VII

Era la primera vez, desde su llegada a Extremadura, que Orovida salía para esperar a David, a la caída del sol, a su regreso del viñedo. Pero él apenas la saludó y, lanzando una mirada distraída a los grandes rollos de cuero apoyados contra la pared del vestíbulo, le pagó al comerciante que esperaba, despidiéndolo en seguida con un gesto de la mano.

—¡Así que, a pesar de todo, habéis conseguido encontrar algo en Villafranca sin sucumbir en la prueba! —observó mordaz aludiendo a su esposa mientras se dirigía a su habitación, donde José le estaba preparando una tina llena de agua hirviendo.

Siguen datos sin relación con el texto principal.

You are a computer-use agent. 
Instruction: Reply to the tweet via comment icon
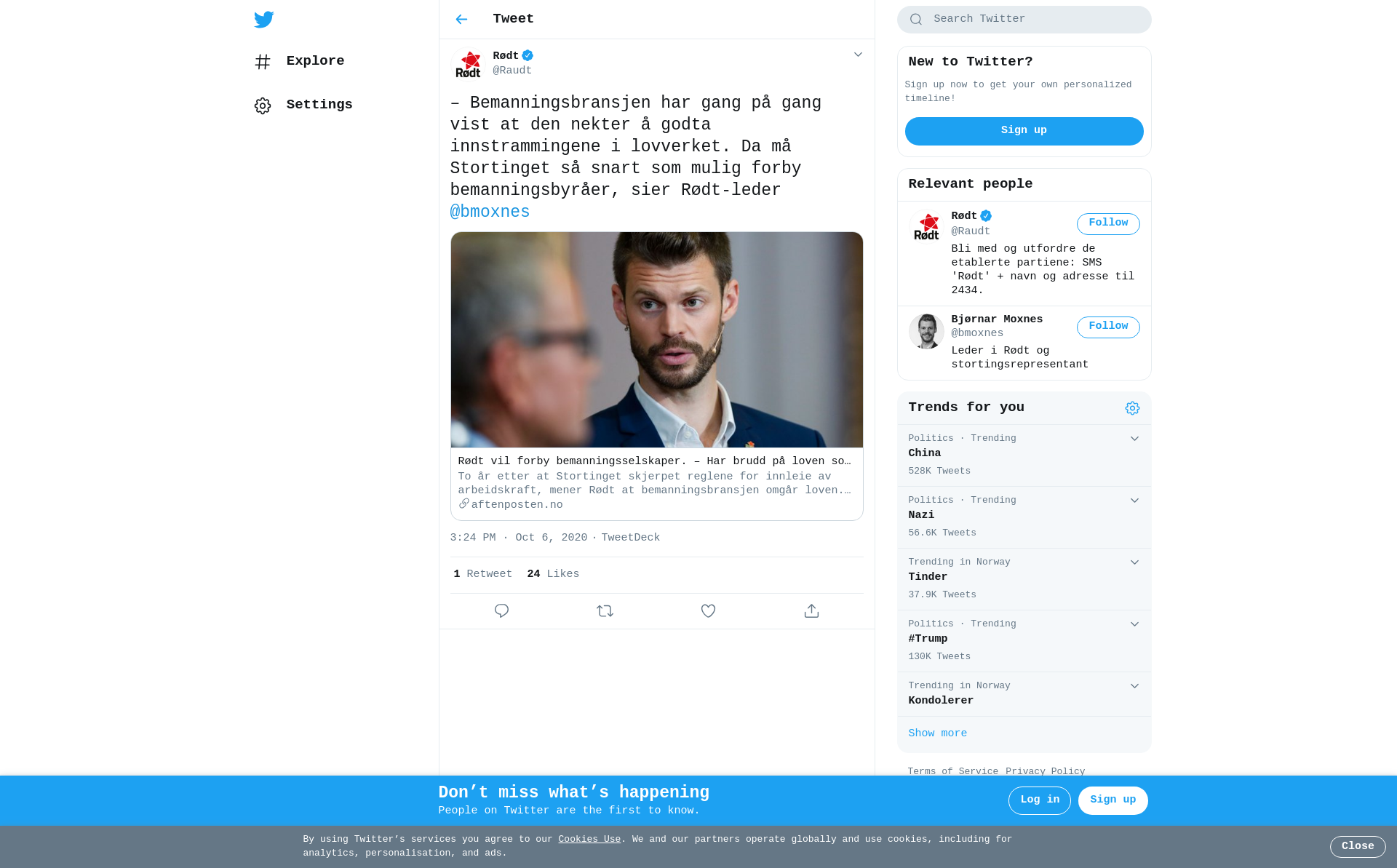point(501,611)
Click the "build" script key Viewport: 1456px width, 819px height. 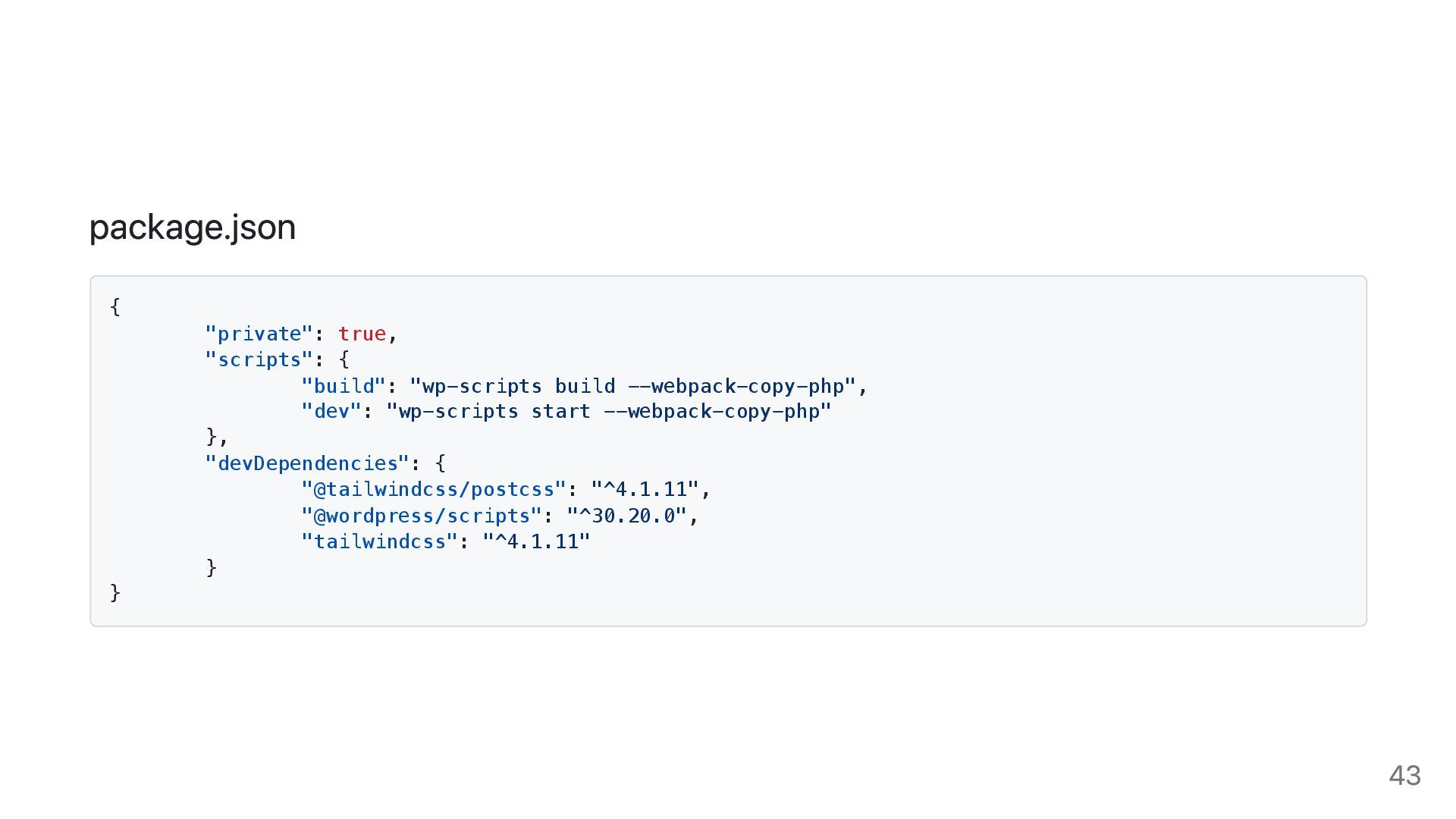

Herida en el corazón por la injustificada dureza de esta observación, Orovida advirtió hasta qué punto su marido había cambiado desde que salió de Toledo. Tan grande había sido su propio dolor durante aquel desgarramiento que, hasta ese instante, realmente no se había dado cuenta. Sin embargo, esa tarde, más que ninguna otra, ella había aguardado impaciente el momento de compartir con él el placer de su adquisición, esperaba oír sus elogios a propósito de su elección, y también había esperado secretamente que expresara algún pesar sobre su actitud de la víspera. Pero no sólo él no demostraba ninguna alegría al ver su deseo realizado, sino que evidentemente seguía manifestando hacia ella el mismo rencor. Sólo restaba esperar que un buen baño y un poco de descanso le devolvieran el buen humor, y que, con el fresco de la noche, se dispusiera a escuchar, quizás con un poco más de indulgencia, el relato de su paseo por Villafranca…

Mientras lo esperaba para cenar, de pronto se dio cuenta que desde su mudanza no había experimentado nunca el menor deseo de hablar con él, pues no tenía nada que decirle, y sin embargo ahora, de golpe, le parecía que tenía mucho que contarle. En efecto, ¿quién sino él podría compartir sus impresiones sobre Villafranca, sobre las señoras Cohen y Barchillon, sobre el malestar de la gente humilde, de los laneros, o sobre el dilema de la familia Díaz?

No obstante, tuvo que guardar para sí todos estos temas, pues cuando David se sentó a la mesa estaba tan extenuado que ni siquiera quiso probar el postre de huevos con leche preparado por Fortuna. No era el momento de importunarlo arriesgándose a provocar un nuevo conflicto entre ellos. Tenía frente a ella un nuevo David, un David víctima de la dura realidad, que no tenía tiempo para atender a sus deseos. Le correspondía, pues, cambiar a ella, si quería permanecer junto a él.

—¿Qué tal ha sido vuestra jornada, querido mío?

—¿Debo entender que os interesa?

—¿Cómo podéis dudarlo? Si no fuera así, no os habría formulado la pregunta.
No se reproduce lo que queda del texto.